● **TASKS TO PERFORM**
(1) Do these statements agree with the post about the Screen Cinema closing? Answer yes or no for each and quote the words of the post that settle it. (a) The Screen Cinema has shown independent and world cinema since 1984. (b) The booked shows are being moved to the IFC. (c) There are plans to reopen the Screen.
(2) Can you retype the stretch of the Screen Cinema post from "Yes they should" through "polite – hasn’t helped!" word for word?

## BEGIN QUOTED TEXT

The Last Picture Show



The Screen Cinema (formerly The Metropole), Hawkins Street/Townsend Street, Dublin 2

Lord Fiddlebottom writes:

The Screen Cinema [known for showing decent independent and world cinema movies since 1984] is closing. They seem to only have two weeks left. Staff have been put on protective notice. They are moving the booked shows to the Savoy. This has been a long time coming and some of the staff think it’s to do with the regeneration of the area. There are no plans to ever reopen the screen. If a cinema opens up on this site again it’s going to be a multiplex…

Previously: IMC Clearly Now

59 thoughts on “The Last Picture Show

  1. dylad

    That’s a shame saw loads of great films there back in the day. Little statue guy – hope is is kept safe!

  2. Jade

    I’m sorry I didn’t visit more often. I hope they move Vincent Brownes sculpture somewhere appropriate and still public.

  3. Vote Rep #1

    Sad news but not really too surprising. I used to always go to it but I can’t really remember the last time I went.

  4. Eoin

    It is a shame. But they missed their niche. Should have been running regular cult, arthouse movie clubs and the like. That’s how the IFC and Lighthouse are surviving.

  5. DubLoony

    Ah no! They were big supporters of the Dublin film Festival and tried to be a mix of lesser fims as well as the big hits.
    Very sad.

  6. Condescending Nana

    sad day. having said that the outside is a kip, rich fauna of drunken derelicts sitting right outside giving you attitude every time you walk past them and the cop shop right across the road.

    1. All the good ones fly south for winter

      [r]ich fauna of drunken derelicts sitting right outside giving you attitude every time…

      Yes they should probably move the department of health staff out of there too.

    2. Neilo

      Regeneration/gentrification of this area – and it was 25 years ago that I remember such talk starting – could only be helped with a cinema. No doubt, the sociological hinterland – to be polite – hasn’t helped!

  7. Spaghetti Hoop

    Ah no. Was only there last week for Suffragette and was sad to see it so friggin empty. Why don’t they just cut the ticket price by €2 or something. It’s an excellent little cinema and maybe just needs some clever marketing.

    1. dav

      Developes and bankers won’t allow it. They want it to wither on the vine, so they can move in and build their over priced, unfireproofed boxes to over borrowed citizens.

## END QUOTED TEXT
## BEGIN COLLECTED MATERIAL

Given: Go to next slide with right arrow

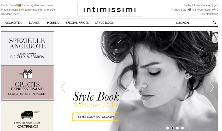Looking at the screenshot, I should pos(212,87).
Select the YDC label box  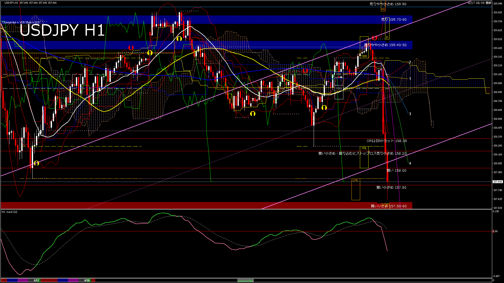(339, 74)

## END COLLECTED MATERIAL

● **EXERCISE SOLUTIONS**
(1)
(a) Yes: "known for showing decent independent and world cinema movies since 1984"
(b) No: "They are moving the booked shows to the Savoy."
(c) No: "There are no plans to ever reopen the screen."

(2)
Yes they should probably move the department of health staff out of there too.

    2. Neilo

      Regeneration/gentrification of this area – and it was 25 years ago that I remember such talk starting – could only be helped with a cinema. No doubt, the sociological hinterland – to be polite – hasn’t helped!